Older and wiser, or so he said, after six years away mastering the fortunes of Inter Milan and Real Madrid, José Mourinho said he hoped henceforth to be known as the Happy One.
But there was little in his demeanor in the way of joy when Chelsea posted a dramatic comeback win over Paris St.-Germain in a Champions League quarterfinal on Tuesday with a scrambled goal in the 87th minute by a substitute striker, Demba Ba.
That gave Chelsea a 2-0 win for the night and a 3-3 score line over the two legs that handed victory to Chelsea on the away-goals rule (after last week's 3-1 loss in Paris), and a place in the semifinals for the fifth year in a row.
For all the relief at winning a game that had seemed until the closing minutes to be the Paris team's to lose, Mourinho ended the night much as he began it, a distinctly grumpy figure.
For months, he has been dissatisfied with a Chelsea season in which a seesaw of brilliant victories, like a 6-0 thrashing of Arsenal in the Premier League last month, have been interspersed with more disjointed performances like Tuesday's, and, often enough, losses in games Chelsea was a favorite to win.
For a few frantic seconds after Tuesday night's goal by Ba, Mourinho's 50-yard dash down the sideline to reach a triumphant pileup of his players looked like a self-conscious replay of a similar sprint much earlier in his career.
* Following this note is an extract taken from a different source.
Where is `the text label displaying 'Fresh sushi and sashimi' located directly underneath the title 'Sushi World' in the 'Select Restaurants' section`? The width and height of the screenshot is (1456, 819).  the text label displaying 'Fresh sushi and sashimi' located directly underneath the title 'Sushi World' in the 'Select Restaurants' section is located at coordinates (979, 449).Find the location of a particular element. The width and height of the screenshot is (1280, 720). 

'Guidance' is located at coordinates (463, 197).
On that occasion, he raced down the sideline at Old Trafford in Manchester to celebrate the goal that gave his then team, Porto, an unexpected win over Manchester United that proved to be a prelude to a triumph in the Champions League final of 2004.
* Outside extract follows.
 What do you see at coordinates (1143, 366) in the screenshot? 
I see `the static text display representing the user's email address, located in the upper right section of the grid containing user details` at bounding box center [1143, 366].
Winning that trophy put Mourinho on course for a career that has made him one of the most high-profile figures in European sports. He is also one of the highest-paid, with a salary at Chelsea in his second term that is said to be close to $25 million a year.
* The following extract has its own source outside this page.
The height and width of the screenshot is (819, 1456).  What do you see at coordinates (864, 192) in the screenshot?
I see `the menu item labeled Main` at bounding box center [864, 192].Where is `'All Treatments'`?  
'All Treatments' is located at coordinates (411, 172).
But after Tuesday night's game, Mourinho seemed pallid and drawn, almost displeased, and he was quick to dispute the suggestion that the touchline sprint had anything to do with celebration.
Television replays showed him reaching through the scrum of players to Fernando Torres.
'I didn't go to the corner flag to celebrate, I went to tell them the changes they had to make,' he said. 'There were three minutes plus extra time left and the way they were playing was too risky.'
As the referee gestured for the game to restart, Mourinho was telling his players, in particular Ba and Torres, to pull back into the defense in a bid, ultimately successful, to prevent P.S.G. from swarming the Chelsea goal in search of a fourth goal that would have won the series.
When the whistle blew after three minutes of injury time, the P.S.G. goalkeeper, Salvatore Sirigu, was in the Chelsea penalty area, leaping unavailingly for the ball on a final corner kick.
The goal by Ba, stretching out his left boot to scuff the ball into the net after it had deflected off an opponent, made a hero on the night of a player who has made only a handful of appearances for Chelsea this season, and had not played in a Champions League match since December.
Like Torres, Ba has had to bear weeks of implied disparagement by Mourinho, who has said he had no strikers he could trust.
It was an attitude that found its bluntest expression when Mourinho, never averse to contrariness, fielded a team for the Paris leg with André Schürrle, a midfielder, playing up front, and no regular striker on the field.
As much as that seemed like a rebuke to Ba, it was still more of an affront to Torres, who was Europe's most expensive player when he was bought by Chelsea from Liverpool for more than $80 million in 2011.
On Tuesday, Schürrle, assigned to the bench, was brought on as a replacement for the injured Eden Hazard after 18 minutes. His goal in the 32nd minute was the game's catalyst.